Medicare Part B drug spending is growing faster than drug spending in Medicare Part D and the U.S. as a whole. In a new report released today, the HHS Office of the Assistant Secretary for Planning and Evaluation (ASPE) found that between 2006 and 2017, Medicare Part B Fee-For-Service drug spending per enrollee grew at 8.1 percent, more than twice as high as per capita spending on Medicare Part D (3.4 percent) and nearly three times as high as overall retail prescription per capita drug spending (2.9 percent). Moreover, spending and enrollment projections by the CMS Office of the Actuary for the 2021 President’s Budget suggest that per capita spending on Medicare Part B physician-administered drugs and separately payable hospital outpatient drugs will grow at a similar annual rate of 8 percent between 2020 and 2027, before consideration of any COVID-19 pandemic impacts.
While state Medicaid programs and Medicare Advantage plans have tools to reduce certain drug costs through price negotiations, current law requires the Medicare Part B program to pay for most drugs administered by physicians at the average sales price in the United States, plus a percentage-based add-on payment. As manufacturers largely have the ability to set these prices independent of market forces, the result is that Americans pay more than twice as much as individuals in other higher-income countries for Medicare Part B drugs, according to a new ASPE study. This anti-competitive system leaves taxpayers and American seniors on the hook for paying the highest drug costs in the world.

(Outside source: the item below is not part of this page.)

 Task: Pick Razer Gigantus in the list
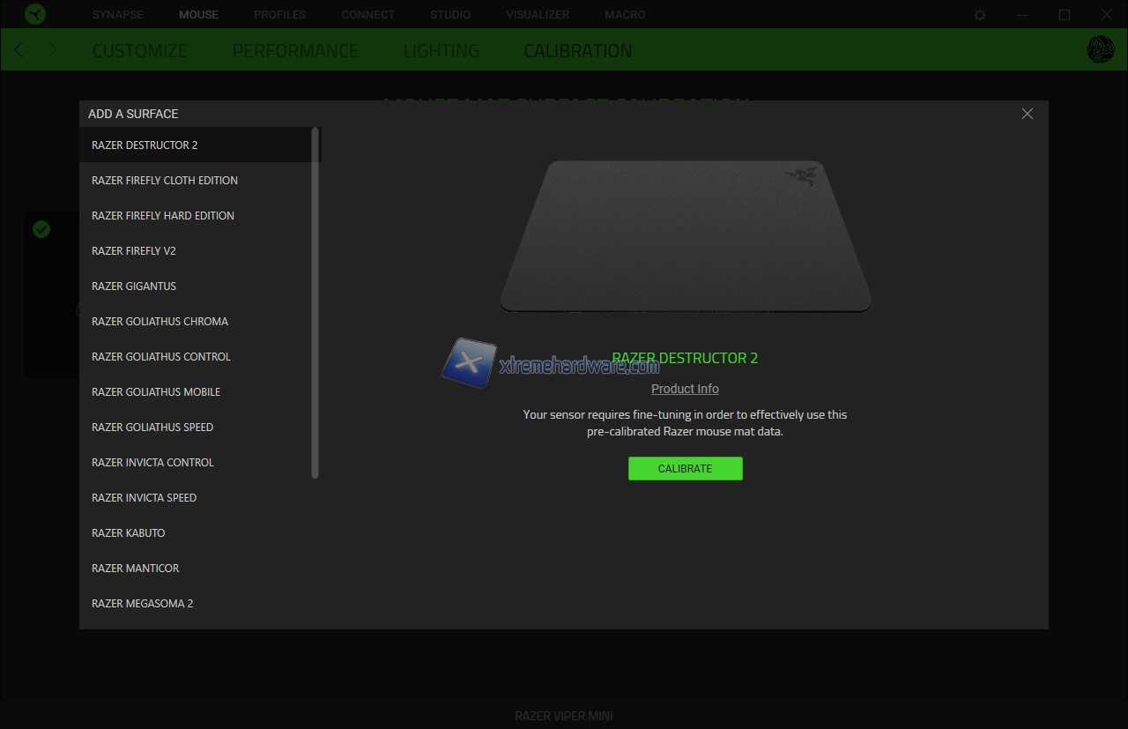tap(134, 286)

For example, the top-selling Part B drug—a common eye drug (Eylea)—was approximately two times as expensive in Medicare Part B as in comparison countries. Because many seniors pay their 20 percent coinsurance obligation out of pocket, this difference costs them thousands of dollars in additional medical expenses a year. These high costs have a real impact: Medicare beneficiaries are often on fixed incomes and paying more for these drugs can hurt them financially, prompt them to take fewer doses of their medications, or lead them to abandon treatment altogether.
The Most Favored Nation Model will operate for seven years. Under the model, CMS will test paying based on the MFN Price for 50 Medicare Part B drugs and biologicals with the highest Medicare Part B spending. These 50 drugs and biologicals encompass approximately 73 percent of Medicare Part B drug spending, despite accounting for fewer than 10 percent of Medicare Part B drugs. All Medicare-participating physicians, hospitals and ambulatory surgical centers in the United States and territories will be paid the model payment for these 50 drugs and biologicals, rather than the current average sales price plus 6 percent add-on. The model payment will include two parts: a drug payment amount that will phase in the lowest price in other similar countries by blending it with the average sales price, and a flat add-on amount per dose that will be the same for each model drug. The model will accelerate the phase-in of the MFN Price if drug manufacturers increase U.S. prices faster than inflation and the lowest price in other similar countries. The model’s flat per-dose add-on will remove the incentive for participating physicians, hospitals and other providers to furnish high-cost drugs. Beneficiaries’ cost sharing on this add-on payment will be waived.
The model also includes protections for beneficiaries to ensure they will see savings compared to what they would pay if the model were not tested. Additionally, the model includes financial hardship protections for certain MFN participants (physicians, hospitals, and other providers) whose revenue is significantly affected by the model.